Сочиняя эту стилизацию, я имел в виду Гоголя. Я понимал, что я не Гоголь, хотя и Гоголь, судя по всему, знал, что он не Пушкин, а так, веселый человек из провинции. Правда, теперь везде провинция, т. е. кругом живут одни плебеи, и все-таки вокруг не Гоголи, а так, быто-паты, ни то, ни се, т. е. люди, в которых много гнусности и мало веселого, своего, и по закону бытопатии, вернее, гностической гнусности, я думал, что Гоголю не удалось, а мне удалось зацепиться за что-то очень важное в русском умострое, но потом, затылочным сознанием, я понял, что он, умострой, как прохожий, ускользнул от меня, т. е. он ускользнул и от Гоголя, но это неважно, хотя это-то и успокаивает, потому что то, что я принимал в нем за него, оказалось не от него, а от культуры, а я думал, что от него, а это был муляжный умострой, подсадная утка, точнее уткой был я, а он – культурой, потому что культура – это муляжи, то, что понарошку, «Как если бы», а не на самом деле.
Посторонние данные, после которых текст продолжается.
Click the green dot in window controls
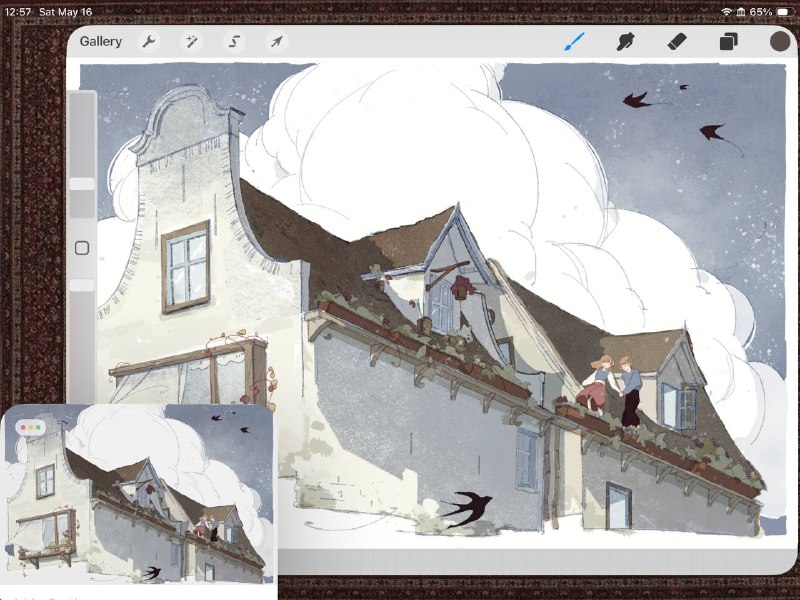Viewport: 800px width, 600px height. 39,427
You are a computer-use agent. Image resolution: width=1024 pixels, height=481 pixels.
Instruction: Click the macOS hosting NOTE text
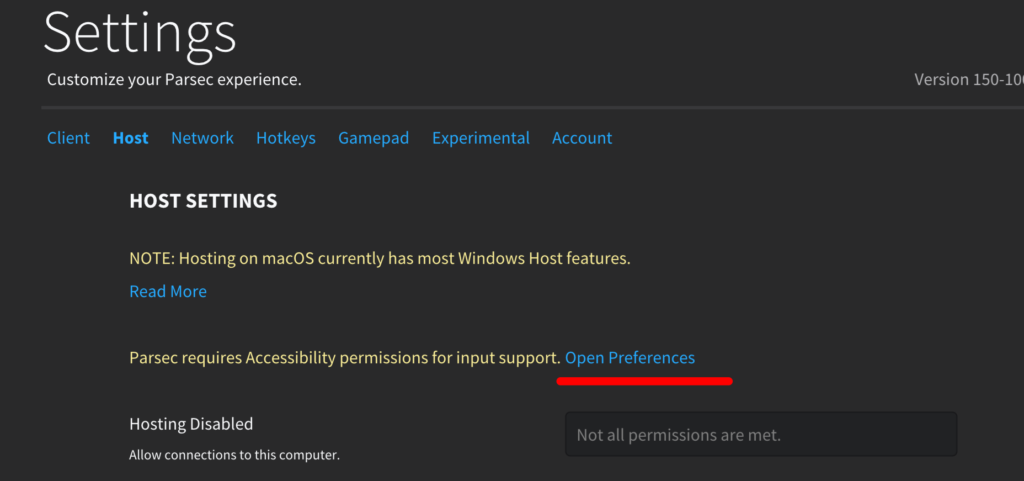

Вернее, на самом деле, это и есть якобы, и главное делать вид. И это культура. А мы делать вид не умеем и поэтому у нас нет.культуры, но у нас есть утки, а не муляжи, т. е. я (может быть, и вы) уже не понимаю, где муляжи, а где утки, вернее, Гоголь, т. е. умострой. Но если я это пойму, то все рухнет, Россия пропадет, и я буду не я, Гоголь перестанет быть Гоголем, а русский – русским.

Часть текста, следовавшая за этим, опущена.